4. The inmates' motion for penalties for frivolous appeal under Court of Appeals Rule 15(b) is denied.

Judgment affirmed.

I fully concur with the analysis and judgment of the majority, except as to Division 4 of the opinion denying appellees' motion for penalties for frivolous appeal.   I would grant such penalty in the amount of $1,000, as there is no reasonable basis for the appellants to believe that they could deprive the trial court of jurisdiction to enforce its contempt order by “running out the clock” on the settlement agreement.   It is clear that appellants have used this appeal as part of their litigation strategy, rather than purging their contempt through compliance with the requirements established by the trial court.


1.   255 Ga.App. 257, 564 S.E.2d 847 (2002).

2.   See Manning v.
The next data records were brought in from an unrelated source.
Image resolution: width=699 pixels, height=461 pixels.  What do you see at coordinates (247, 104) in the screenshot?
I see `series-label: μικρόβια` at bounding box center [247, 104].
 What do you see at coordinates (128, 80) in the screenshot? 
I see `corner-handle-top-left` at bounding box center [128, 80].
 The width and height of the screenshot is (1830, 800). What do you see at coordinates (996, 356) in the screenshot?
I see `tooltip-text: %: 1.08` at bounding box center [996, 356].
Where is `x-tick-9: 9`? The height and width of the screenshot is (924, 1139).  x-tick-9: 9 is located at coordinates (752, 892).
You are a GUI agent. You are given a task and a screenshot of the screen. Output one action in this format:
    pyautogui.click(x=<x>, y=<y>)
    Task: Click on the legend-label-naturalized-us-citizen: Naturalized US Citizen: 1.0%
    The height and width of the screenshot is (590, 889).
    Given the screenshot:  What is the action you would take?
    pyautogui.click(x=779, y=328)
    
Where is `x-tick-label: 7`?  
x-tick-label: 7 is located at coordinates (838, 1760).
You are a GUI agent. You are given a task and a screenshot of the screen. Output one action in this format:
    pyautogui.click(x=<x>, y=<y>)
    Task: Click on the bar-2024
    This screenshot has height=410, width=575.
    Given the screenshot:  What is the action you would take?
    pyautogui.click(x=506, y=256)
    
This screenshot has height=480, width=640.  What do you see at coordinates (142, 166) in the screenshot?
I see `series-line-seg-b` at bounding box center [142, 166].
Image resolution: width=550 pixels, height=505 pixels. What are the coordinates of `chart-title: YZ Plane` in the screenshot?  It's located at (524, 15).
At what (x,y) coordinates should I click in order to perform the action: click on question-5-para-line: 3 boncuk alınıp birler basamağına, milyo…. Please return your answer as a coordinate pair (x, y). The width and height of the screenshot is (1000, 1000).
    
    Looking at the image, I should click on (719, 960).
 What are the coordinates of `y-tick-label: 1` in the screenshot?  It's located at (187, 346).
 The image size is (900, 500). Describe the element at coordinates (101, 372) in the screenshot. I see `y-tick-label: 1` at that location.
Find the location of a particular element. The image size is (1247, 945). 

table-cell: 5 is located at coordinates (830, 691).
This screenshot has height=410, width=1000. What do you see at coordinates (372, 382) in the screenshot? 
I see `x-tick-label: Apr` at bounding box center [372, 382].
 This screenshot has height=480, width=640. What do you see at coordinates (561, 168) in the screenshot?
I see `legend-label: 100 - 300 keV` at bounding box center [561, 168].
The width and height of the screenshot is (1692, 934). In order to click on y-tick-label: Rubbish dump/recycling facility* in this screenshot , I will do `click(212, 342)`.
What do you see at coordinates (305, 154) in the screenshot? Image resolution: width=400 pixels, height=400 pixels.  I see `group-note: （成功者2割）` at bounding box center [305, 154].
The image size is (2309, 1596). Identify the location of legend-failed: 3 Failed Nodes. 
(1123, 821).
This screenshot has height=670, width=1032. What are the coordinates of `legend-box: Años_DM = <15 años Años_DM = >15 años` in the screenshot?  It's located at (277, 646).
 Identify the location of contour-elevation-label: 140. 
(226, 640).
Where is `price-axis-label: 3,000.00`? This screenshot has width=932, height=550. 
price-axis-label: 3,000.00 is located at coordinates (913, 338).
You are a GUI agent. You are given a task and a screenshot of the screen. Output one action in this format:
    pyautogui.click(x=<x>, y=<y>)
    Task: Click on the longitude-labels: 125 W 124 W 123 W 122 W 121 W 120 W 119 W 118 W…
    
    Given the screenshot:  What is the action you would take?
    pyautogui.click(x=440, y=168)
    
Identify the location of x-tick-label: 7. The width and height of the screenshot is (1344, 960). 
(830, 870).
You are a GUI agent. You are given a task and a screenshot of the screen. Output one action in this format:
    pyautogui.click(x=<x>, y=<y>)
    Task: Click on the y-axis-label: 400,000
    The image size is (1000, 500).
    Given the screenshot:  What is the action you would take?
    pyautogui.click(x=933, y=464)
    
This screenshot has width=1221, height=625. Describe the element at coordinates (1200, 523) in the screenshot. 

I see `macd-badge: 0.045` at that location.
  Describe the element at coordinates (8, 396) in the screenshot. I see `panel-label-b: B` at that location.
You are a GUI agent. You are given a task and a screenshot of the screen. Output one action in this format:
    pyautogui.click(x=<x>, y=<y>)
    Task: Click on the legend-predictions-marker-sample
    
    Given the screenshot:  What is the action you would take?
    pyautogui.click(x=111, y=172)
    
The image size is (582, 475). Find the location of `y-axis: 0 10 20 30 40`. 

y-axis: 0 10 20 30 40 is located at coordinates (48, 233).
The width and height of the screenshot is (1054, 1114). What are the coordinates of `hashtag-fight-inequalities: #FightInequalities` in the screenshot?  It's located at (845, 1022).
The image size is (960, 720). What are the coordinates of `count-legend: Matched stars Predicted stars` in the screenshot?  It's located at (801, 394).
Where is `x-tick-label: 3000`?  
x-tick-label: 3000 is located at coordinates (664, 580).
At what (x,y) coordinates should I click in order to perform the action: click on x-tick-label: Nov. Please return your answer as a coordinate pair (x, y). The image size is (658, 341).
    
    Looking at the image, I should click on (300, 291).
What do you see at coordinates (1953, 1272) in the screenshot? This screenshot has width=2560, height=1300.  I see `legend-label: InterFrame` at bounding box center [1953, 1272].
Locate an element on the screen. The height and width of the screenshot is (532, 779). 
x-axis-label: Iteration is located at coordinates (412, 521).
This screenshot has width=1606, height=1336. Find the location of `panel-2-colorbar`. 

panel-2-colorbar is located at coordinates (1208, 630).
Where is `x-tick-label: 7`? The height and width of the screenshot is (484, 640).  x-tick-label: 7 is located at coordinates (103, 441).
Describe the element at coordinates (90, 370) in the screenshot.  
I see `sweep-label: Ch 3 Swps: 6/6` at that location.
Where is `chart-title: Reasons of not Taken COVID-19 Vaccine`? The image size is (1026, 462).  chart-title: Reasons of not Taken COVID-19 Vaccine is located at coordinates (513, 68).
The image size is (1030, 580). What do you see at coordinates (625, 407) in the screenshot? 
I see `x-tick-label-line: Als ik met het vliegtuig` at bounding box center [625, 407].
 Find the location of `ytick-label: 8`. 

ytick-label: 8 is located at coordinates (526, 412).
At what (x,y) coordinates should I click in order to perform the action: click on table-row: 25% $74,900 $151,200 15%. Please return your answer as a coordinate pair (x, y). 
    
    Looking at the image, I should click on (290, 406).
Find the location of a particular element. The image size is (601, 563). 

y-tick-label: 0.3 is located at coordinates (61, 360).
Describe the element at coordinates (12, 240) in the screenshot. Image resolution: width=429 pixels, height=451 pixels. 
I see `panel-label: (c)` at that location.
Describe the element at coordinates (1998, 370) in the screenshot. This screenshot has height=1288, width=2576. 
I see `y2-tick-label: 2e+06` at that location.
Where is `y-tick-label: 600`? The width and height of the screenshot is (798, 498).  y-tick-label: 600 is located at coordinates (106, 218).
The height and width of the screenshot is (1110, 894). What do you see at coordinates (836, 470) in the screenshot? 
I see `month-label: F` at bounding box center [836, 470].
MNC Consumer Discount Co., 212 Ga.App. 824(1), 442 S.E.2d 919 (1994).

3.   See, e.g., Carter v. Data Gen. Corp., 162 Ga.App. 379, 380-381(1), 291 S.E.2d 99 (1982);  Lake v. Hamilton Bank, 148 Ga.App. 348, 349(1)(B), 251 S.E.2d 177 (1978).

4.   See, e.g., Boyett v. Wester, 265 Ga. 387-388, 456 S.E.2d 504 (1995) (“This court has repeatedly held that the trial court has no authority in a contempt proceeding to modify the terms of a divorce decree” that was reached by consent of the parties.).

5.   See Ga. Const. of 1983, Art. VI, Sec. I, Par. IV (“Each court may exercise such powers as necessary in aid of its jurisdiction or to protect or effectuate its judgments.”);  OCGA § 15-1-3(3) (“Every court has power ․ [t]o compel obedience to its judgments, orders, and process and to the orders of a judge out of court in an action or proceeding therein.”).

6.   See Mar-Pak Michigan, Inc. v. Pointer, 226 Ga. 189, 173 S.E.2d 206 (1970) (party could not be held in contempt of temporary restraining order that had expired).

7.   76 F.3d 76 (2nd Cir.1996).

8.   Id. at 81.

9.   Griggers v. Bryant, 239 Ga. 244, 246(2), 236 S.E.2d 599 (1977) ( “The basis for a contempt action is a ‘wilful’ refusal to comply with a judgment or order of the court.  [Cits.]”).

10.   See In re Earle, 248 Ga.App. 355, 358(1)(b), 545 S.E.2d 405 (2001) (reviewing for abuse of discretion trial court's ruling that party had not met conditions of purge).

PHIPPS, Judge.

ELLINGTON, J., concurs. BLACKBURN, P.J., concurs specially.